• **Problem requirements**
Reproduce the lines from the one containing "so click(x=1152, y=277)." through the one containing "(291, 284).", substituting "Find the position of" for "Identify the location of" and leaving everything else unchanged.

• **Rows**

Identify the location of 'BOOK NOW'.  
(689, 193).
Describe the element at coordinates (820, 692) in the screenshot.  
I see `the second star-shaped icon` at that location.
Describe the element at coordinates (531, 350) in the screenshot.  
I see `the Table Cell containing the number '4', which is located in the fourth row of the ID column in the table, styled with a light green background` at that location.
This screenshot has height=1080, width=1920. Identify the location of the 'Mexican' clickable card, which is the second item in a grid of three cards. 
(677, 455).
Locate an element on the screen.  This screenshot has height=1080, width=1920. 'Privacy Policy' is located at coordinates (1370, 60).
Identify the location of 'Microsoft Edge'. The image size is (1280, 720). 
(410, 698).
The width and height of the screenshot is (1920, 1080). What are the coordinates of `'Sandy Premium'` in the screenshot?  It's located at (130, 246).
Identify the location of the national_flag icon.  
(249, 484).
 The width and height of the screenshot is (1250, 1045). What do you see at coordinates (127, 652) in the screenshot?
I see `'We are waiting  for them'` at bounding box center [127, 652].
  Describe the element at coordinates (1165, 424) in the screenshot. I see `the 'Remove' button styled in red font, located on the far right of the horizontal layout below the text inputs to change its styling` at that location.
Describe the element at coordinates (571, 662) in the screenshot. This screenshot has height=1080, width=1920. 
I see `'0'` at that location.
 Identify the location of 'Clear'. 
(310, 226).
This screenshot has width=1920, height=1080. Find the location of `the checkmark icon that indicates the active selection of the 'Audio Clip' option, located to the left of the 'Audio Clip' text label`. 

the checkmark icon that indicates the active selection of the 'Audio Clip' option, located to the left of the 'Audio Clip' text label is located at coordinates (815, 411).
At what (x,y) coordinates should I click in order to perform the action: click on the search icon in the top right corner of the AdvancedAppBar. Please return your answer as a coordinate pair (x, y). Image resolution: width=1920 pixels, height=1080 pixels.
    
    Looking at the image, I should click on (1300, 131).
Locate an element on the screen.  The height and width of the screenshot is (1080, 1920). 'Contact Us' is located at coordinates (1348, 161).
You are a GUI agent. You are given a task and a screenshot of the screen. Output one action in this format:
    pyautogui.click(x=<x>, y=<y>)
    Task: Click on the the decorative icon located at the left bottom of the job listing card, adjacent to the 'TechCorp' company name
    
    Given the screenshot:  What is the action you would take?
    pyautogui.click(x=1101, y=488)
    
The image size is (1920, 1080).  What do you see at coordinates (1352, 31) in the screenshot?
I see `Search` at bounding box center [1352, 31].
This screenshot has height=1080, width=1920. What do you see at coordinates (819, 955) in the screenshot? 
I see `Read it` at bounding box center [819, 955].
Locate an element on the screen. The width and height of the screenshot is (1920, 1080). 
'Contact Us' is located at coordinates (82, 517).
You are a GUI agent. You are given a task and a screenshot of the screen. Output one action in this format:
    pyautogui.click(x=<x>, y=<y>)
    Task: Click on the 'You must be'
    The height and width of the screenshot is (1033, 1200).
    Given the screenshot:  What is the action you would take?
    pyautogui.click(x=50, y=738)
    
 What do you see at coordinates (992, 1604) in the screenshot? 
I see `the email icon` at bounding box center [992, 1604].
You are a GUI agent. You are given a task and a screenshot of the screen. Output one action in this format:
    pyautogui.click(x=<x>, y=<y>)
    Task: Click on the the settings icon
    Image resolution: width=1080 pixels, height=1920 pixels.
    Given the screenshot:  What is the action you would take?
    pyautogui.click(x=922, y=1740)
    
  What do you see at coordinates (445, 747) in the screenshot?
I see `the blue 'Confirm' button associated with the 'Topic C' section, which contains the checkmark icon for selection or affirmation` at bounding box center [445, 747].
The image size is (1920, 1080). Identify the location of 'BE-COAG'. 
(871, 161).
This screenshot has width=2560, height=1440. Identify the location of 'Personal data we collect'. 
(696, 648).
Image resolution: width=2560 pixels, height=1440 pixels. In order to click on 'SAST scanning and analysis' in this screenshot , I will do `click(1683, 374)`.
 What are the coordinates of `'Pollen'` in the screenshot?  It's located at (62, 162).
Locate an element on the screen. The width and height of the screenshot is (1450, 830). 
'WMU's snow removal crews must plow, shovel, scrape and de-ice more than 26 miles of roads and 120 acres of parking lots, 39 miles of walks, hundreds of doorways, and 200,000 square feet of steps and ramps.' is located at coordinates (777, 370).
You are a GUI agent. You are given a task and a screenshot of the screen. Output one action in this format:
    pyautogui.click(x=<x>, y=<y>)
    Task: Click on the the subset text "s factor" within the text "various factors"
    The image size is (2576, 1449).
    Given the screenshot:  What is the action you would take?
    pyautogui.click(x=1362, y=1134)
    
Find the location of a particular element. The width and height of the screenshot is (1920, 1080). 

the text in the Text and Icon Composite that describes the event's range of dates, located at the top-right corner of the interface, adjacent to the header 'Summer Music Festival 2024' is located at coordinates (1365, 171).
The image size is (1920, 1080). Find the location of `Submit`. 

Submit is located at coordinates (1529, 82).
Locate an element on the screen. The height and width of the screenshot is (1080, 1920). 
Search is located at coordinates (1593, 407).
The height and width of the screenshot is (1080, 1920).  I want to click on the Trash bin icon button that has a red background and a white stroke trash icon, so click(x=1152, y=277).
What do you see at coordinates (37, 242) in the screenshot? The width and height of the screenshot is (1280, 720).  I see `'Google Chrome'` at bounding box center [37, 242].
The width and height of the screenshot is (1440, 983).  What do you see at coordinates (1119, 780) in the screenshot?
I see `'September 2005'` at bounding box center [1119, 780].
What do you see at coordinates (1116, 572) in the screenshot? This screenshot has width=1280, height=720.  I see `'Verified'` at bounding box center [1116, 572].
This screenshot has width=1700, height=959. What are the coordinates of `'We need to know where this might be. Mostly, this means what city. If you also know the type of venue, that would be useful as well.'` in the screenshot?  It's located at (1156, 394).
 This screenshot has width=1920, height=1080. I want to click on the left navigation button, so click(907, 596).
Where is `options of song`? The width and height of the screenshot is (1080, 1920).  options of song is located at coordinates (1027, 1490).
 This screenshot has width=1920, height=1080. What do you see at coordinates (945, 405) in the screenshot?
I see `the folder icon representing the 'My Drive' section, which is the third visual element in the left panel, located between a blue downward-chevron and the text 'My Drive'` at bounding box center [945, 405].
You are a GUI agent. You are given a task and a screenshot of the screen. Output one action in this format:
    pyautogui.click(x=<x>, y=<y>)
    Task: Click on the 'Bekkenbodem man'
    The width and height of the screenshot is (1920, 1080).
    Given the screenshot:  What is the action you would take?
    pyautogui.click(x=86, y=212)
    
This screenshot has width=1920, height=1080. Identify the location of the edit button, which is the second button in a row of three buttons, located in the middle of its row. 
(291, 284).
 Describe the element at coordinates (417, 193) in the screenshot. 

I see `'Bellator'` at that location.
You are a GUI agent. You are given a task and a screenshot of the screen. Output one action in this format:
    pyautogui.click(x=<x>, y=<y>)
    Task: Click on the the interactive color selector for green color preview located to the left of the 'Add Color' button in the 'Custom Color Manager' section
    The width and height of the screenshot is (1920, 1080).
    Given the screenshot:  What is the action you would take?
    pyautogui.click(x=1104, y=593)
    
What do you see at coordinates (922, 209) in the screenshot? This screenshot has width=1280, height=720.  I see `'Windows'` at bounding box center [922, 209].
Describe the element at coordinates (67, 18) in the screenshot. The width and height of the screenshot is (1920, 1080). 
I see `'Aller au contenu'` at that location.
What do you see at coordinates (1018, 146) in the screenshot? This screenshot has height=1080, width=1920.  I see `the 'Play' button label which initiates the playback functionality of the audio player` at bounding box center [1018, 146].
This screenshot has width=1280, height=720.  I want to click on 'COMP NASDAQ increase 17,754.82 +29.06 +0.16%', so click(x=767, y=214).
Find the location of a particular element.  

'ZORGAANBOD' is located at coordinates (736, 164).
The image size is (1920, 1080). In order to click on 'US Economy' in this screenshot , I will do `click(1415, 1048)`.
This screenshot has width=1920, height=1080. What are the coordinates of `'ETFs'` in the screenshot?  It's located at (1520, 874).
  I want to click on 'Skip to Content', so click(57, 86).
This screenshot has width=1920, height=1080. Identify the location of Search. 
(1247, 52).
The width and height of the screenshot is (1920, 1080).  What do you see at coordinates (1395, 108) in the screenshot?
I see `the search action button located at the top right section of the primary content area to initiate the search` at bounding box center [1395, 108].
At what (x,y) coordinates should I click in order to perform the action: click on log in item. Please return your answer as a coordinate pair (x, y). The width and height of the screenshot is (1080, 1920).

• **The answer**
The height and width of the screenshot is (1080, 1920).  I want to click on the Trash bin icon button that has a red background and a white stroke trash icon, so click(x=1152, y=277).
What do you see at coordinates (37, 242) in the screenshot? The width and height of the screenshot is (1280, 720).  I see `'Google Chrome'` at bounding box center [37, 242].
The width and height of the screenshot is (1440, 983).  What do you see at coordinates (1119, 780) in the screenshot?
I see `'September 2005'` at bounding box center [1119, 780].
What do you see at coordinates (1116, 572) in the screenshot? This screenshot has width=1280, height=720.  I see `'Verified'` at bounding box center [1116, 572].
This screenshot has width=1700, height=959. What are the coordinates of `'We need to know where this might be. Mostly, this means what city. If you also know the type of venue, that would be useful as well.'` in the screenshot?  It's located at (1156, 394).
 This screenshot has width=1920, height=1080. I want to click on the left navigation button, so click(907, 596).
Where is `options of song`? The width and height of the screenshot is (1080, 1920).  options of song is located at coordinates (1027, 1490).
 This screenshot has width=1920, height=1080. What do you see at coordinates (945, 405) in the screenshot?
I see `the folder icon representing the 'My Drive' section, which is the third visual element in the left panel, located between a blue downward-chevron and the text 'My Drive'` at bounding box center [945, 405].
You are a GUI agent. You are given a task and a screenshot of the screen. Output one action in this format:
    pyautogui.click(x=<x>, y=<y>)
    Task: Click on the 'Bekkenbodem man'
    The width and height of the screenshot is (1920, 1080).
    Given the screenshot:  What is the action you would take?
    pyautogui.click(x=86, y=212)
    
This screenshot has width=1920, height=1080. Find the position of the edit button, which is the second button in a row of three buttons, located in the middle of its row. 
(291, 284).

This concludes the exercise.